A team of researchers led by Shiwei Chen has developed ReasonDiag, an interactive visualization system designed to diagnose errors in Large Language Model (LLM) Chain-of-Thought (CoT) reasoning. The system addresses a critical problem: while models like GPT-4 and Claude generate step-by-step reasoning traces to build trust, these traces are often lengthy and can contain subtle logical or factual errors that are difficult for users to spot. ReasonDiag tackles this by first running CoT outputs through a novel error detection pipeline. This pipeline combines external fact-checking against verified sources with symbolic formal logical validation to identify erroneous reasoning steps with precision.
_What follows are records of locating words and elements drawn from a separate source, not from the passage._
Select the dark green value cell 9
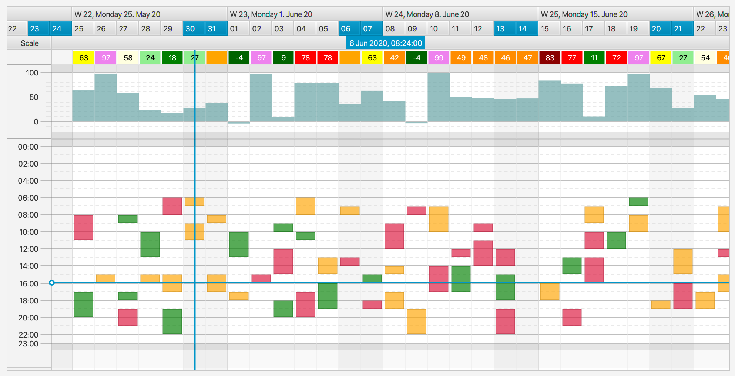Viewport: 735px width, 376px height. tap(283, 58)
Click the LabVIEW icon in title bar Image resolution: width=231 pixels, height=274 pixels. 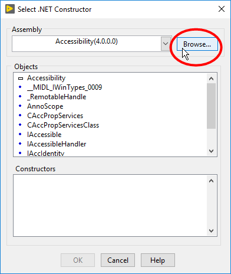(x=10, y=9)
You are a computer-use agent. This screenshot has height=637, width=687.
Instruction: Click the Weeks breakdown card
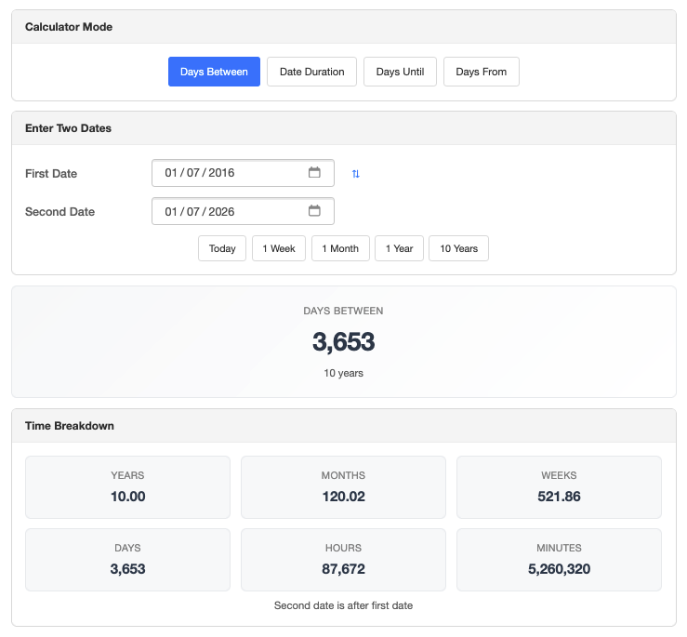click(x=559, y=486)
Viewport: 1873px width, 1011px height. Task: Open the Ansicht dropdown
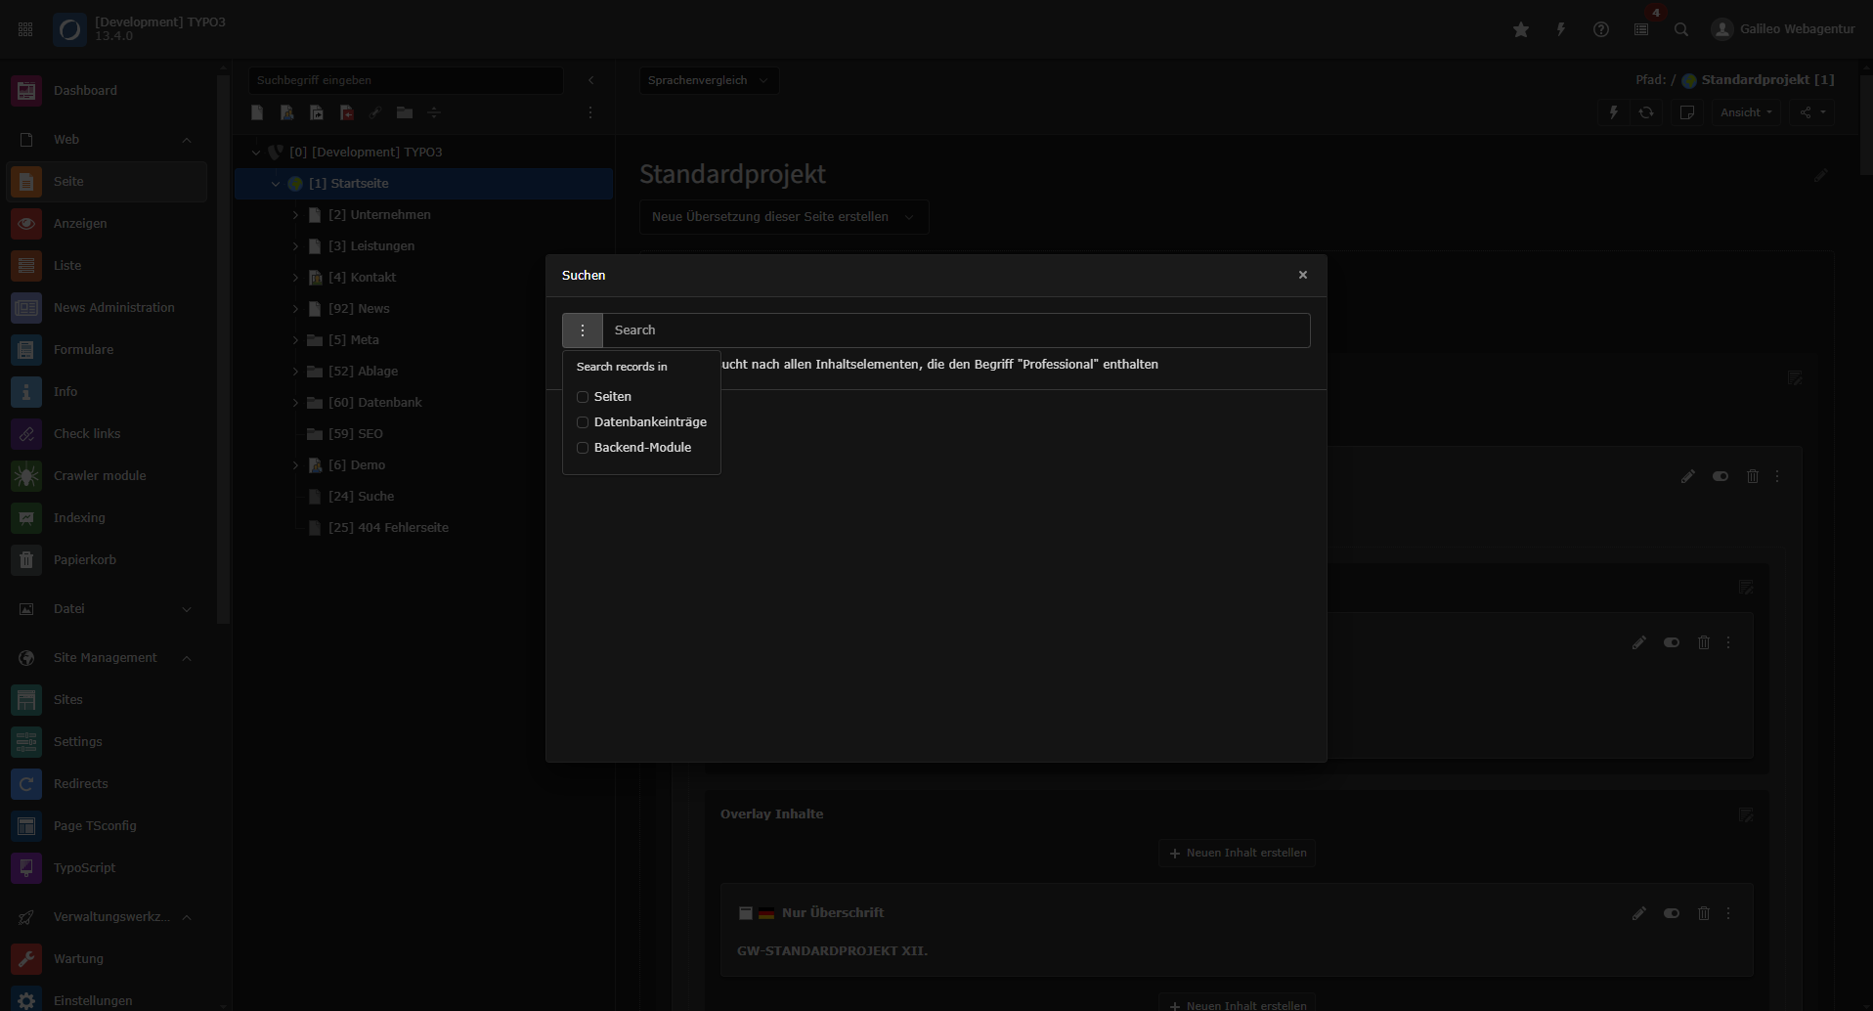point(1745,112)
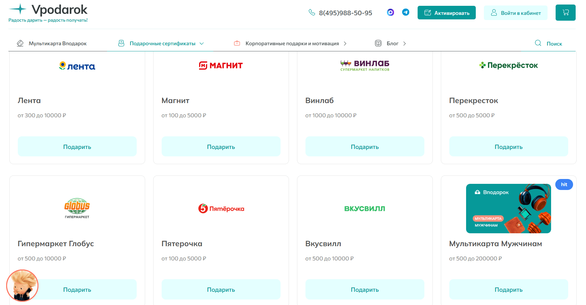Click the Пятёрочка store logo
The width and height of the screenshot is (586, 305).
click(221, 208)
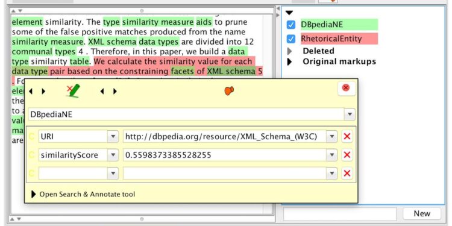Go to previous annotation with first left arrow
Screen dimensions: 452x226
click(x=31, y=92)
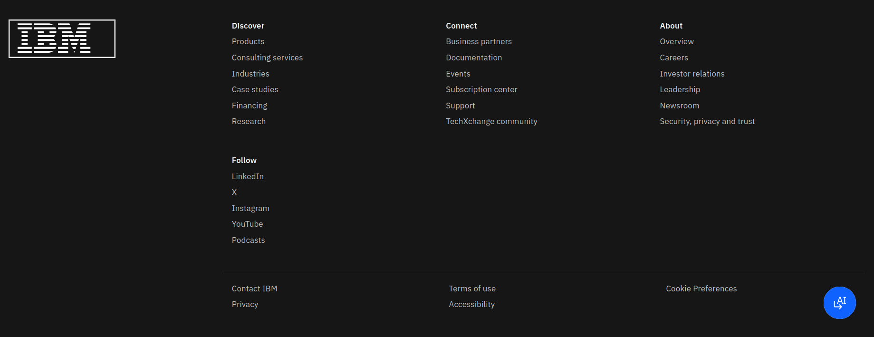
Task: Open the Products link
Action: click(x=248, y=41)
Building on this detection, ReasonDiag presents the findings through two core visualizations. An integrated arc diagram shows the distribution of reasoning steps and, crucially, visualizes how errors propagate through the chain. A hierarchical node-link diagram visualizes the high-level reasoning flow and the dependencies between different premises. The researchers evaluated the system through technical benchmarks, case studies, and user interviews with 16 participants. The results, accepted for publication at EuroVis 2026, indicate that ReasonDiag significantly helps users understand complex reasoning traces, efficiently identify which steps are wrong, and determine the underlying root causes of those errors, moving beyond simple output checking to true reasoning audit.
- Combines external fact-checking and symbolic logic validation to create an error detection pipeline for LLM reasoning steps.
- Provides dual visualization via arc diagrams for error propagation and node-link diagrams for premise dependency mapping.
- Validated in user studies with 16 participants, showing improved ability to understand traces and find error root causes.
Why It Matters
Enables professionals to audit and trust complex AI reasoning in critical domains like finance, law, and medicine.